I also think that biochemistry, chemistry, and a little ochem are really important. Another class I think will help is physiology.
 
Which undergraduate classes are the most useful in pharmacy school. OChem, Microbiology, Calculus, Biochemm,...

A lot of what your curriculum will entail has to do with how drugs do what they do from the chemical and physiological standpoint.

I'd say some essential concepts.

Physiology- which organs detoxify. Filtration, hormone/mineral regulation, digestion, what produces what and where does it go.

Biochemistry- enzymes, regulation (allosteric, biofeedback mechanisms), causes/effects of chemical imbalances (biomolecule buildup/deficiency/syndromes: PKU, etc) prion based disease states

Anatomy: basic body part location, you don't need everything, but general information is very useful.

Organic Chemistry: Functional group naming, Le Chatlier's principle, pH = pKa + log [A-]/[HA], Schiff bases, amino acid chemistry.

GChem: Acid/Base chemistry, redox chemistry

Microbiology: (especially medical Micro) which bugs are major causes of disease, how antibiotics affect different bugs (cell wall, ribosomes, etc) Problem bugs (MRSA, VRSA, etc)

Psychology: Neurotransmitters, chemical imbalance based psych problems, neurotoxins, etc.

Not prereqs, but handy if you can get them

Medicinal Chemistry: Common ways body metabolizes drugs, structure function relationships, prodrugs.

Pharmacology: Drug names, actions, categories, antidotes, etc.

# Information shown

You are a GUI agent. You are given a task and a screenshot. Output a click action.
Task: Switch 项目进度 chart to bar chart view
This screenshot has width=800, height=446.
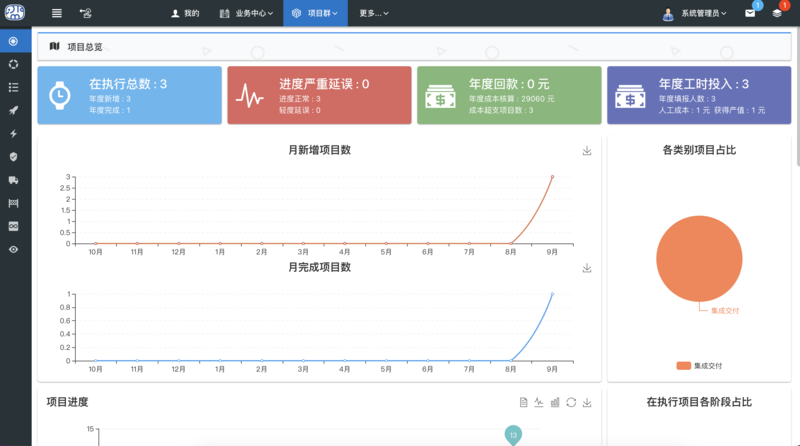pyautogui.click(x=555, y=402)
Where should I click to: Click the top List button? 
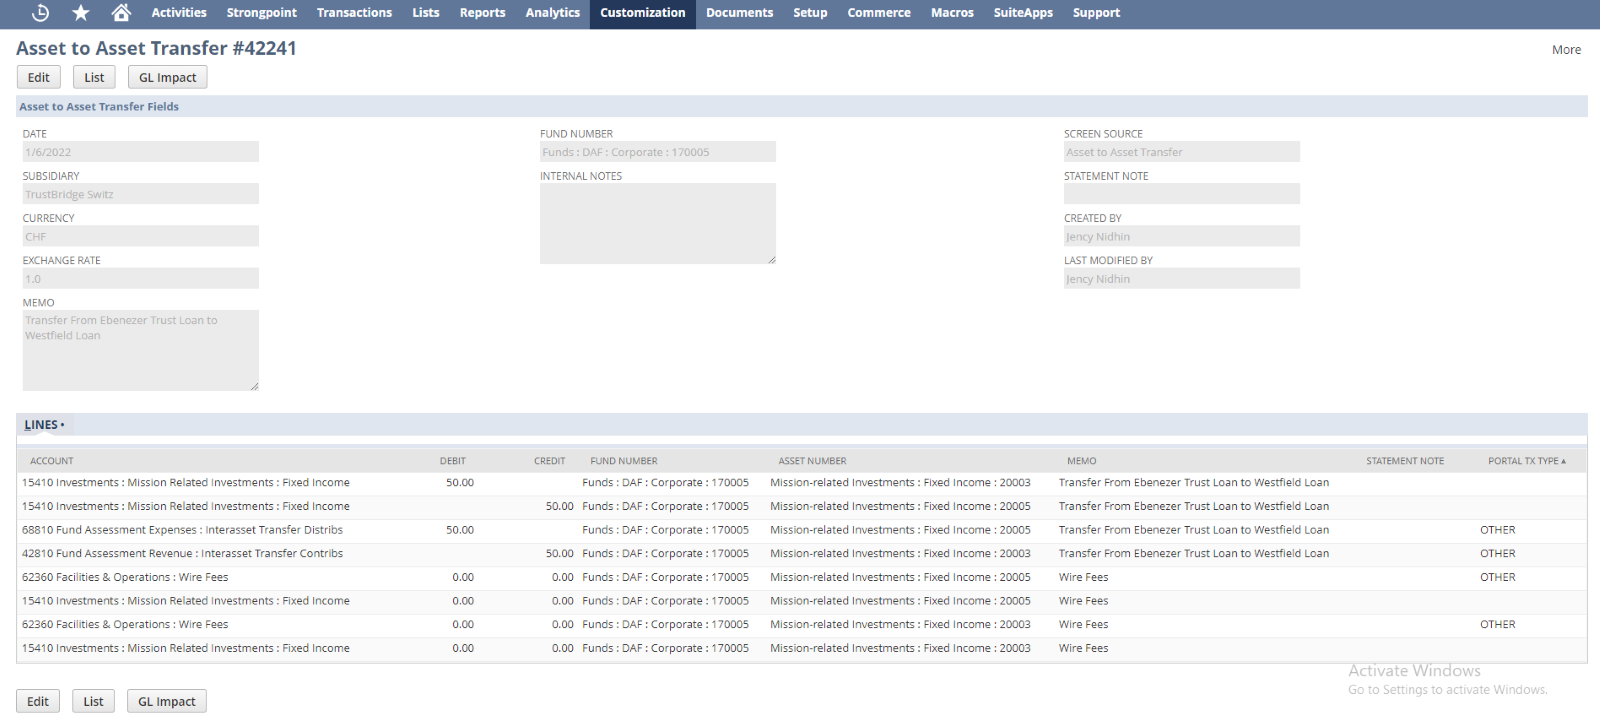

# Requirement A
Rewrite everything in the post on pharmacy school preparation from "I also think" down to "Microbiology, Calculus, Biochemm,...", swapping "physiology" for "anatomy".
# Requirement B
According to the post on pharmacy school preparation, why is knowing chemistry and physiology important for the pharmacy curriculum?

# Written solution A
I also think that biochemistry, chemistry, and a little ochem are really important. Another class I think will help is anatomy.
 
Which undergraduate classes are the most useful in pharmacy school. OChem, Microbiology, Calculus, Biochemm,...

# Written solution B
Much of the curriculum covers how drugs work from a chemical and physiological standpoint.